Around 10 p.m. Eastern on Wednesday night, a St. Louis County police line demanded that a crowd of protesters turn off their cameras. Minutes earlier, the police had ordered what appeared to be a peaceful crowd to disperse, firing smoke grenades and rubber bullets. But none of them have to turn their cameras off.
Here’s the deal: As a U.S. citizen, you have the right to record the police in the course of their public duties. The police don’t have a right to stop you as long as you’re not interfering with their work. They also don’t have a right to confiscate your phone or camera, or delete its contents, just because you were recording them.

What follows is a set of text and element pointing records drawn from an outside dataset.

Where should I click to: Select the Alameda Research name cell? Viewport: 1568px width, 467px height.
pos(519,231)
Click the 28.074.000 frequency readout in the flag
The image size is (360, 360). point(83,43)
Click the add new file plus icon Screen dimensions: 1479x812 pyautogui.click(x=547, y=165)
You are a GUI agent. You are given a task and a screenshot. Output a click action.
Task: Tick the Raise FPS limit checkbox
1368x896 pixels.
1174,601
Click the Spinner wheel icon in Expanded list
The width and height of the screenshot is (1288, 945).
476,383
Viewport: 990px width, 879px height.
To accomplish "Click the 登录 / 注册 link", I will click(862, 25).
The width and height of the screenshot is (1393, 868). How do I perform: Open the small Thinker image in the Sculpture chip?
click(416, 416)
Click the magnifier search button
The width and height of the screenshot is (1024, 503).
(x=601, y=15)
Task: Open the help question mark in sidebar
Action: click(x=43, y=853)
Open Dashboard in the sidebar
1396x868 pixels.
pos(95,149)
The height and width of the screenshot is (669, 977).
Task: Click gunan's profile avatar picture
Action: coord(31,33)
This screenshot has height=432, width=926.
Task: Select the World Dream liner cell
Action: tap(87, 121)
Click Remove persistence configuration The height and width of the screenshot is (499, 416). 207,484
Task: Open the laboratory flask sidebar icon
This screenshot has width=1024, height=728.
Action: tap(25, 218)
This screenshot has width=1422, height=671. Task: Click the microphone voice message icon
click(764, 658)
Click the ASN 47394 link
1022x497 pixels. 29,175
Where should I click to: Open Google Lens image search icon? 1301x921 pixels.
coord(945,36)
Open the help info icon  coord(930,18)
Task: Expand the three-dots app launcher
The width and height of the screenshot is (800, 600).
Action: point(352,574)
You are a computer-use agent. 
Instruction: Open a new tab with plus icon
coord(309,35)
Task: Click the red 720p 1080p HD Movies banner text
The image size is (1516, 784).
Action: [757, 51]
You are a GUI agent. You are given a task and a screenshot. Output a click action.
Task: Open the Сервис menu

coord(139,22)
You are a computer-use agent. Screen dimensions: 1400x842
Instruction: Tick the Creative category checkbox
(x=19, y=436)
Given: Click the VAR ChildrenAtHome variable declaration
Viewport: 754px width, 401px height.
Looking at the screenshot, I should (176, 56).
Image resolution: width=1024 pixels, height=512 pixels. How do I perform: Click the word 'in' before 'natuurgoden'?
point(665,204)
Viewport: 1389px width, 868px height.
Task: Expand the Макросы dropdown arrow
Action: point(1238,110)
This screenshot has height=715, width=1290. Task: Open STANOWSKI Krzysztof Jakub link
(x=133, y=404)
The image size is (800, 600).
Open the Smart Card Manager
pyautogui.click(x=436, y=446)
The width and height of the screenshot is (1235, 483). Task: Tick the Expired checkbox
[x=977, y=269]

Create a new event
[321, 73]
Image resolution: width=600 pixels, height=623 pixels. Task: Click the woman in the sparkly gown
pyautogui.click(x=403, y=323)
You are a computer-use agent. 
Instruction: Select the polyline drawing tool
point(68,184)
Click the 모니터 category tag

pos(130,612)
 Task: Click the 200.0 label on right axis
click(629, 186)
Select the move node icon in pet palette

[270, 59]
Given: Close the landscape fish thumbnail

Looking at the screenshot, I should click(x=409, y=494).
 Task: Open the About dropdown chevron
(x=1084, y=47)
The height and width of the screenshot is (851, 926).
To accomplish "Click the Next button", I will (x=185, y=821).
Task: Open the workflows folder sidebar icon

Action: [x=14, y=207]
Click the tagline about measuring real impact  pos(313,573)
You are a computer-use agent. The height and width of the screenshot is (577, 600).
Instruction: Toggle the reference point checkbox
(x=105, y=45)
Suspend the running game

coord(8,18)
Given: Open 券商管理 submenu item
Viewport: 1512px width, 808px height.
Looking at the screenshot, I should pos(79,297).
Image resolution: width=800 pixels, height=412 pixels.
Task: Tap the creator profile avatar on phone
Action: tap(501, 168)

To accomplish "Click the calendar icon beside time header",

Despite some state laws that make it illegal to record others without their consent, federal courts have held consistently that citizens have a First Amendment right to record the police as they perform their official duties in public. The Supreme Court also recently affirmed that the Fourth Amendment, protecting citizens from arbitrary searches and seizures, means that police need to “get a warrant” if they want to take your cellphone. (The ACLU has a concise guide to your rights, here.) And the U.S. Department of Justice under President Obama has affirmed the court’s stances by reminding police departments that they’re not allowed to harass citizens for recording them.
Sadly, these rights are not always respected by the police. Even journalists are being harassed in Ferguson in the course of their reporting. Earlier in the evening, Washington Post reporter Wesley Lowery and Huffington Post reporter Ryan Reilly were arrested in a McDonald’s and later released with no explanation. Washington Post executive editor Martin D. Baron said Lowery was “illegally instructed to stop taking video of officers” and “slammed against a soda machine and then handcuffed.”
It’s obviously bad when reporters are being arrested for no reason, but it’s important to remember that all citizens — anybody who’s old enough to operate a smartphone — has a right to record the official activities of police in public.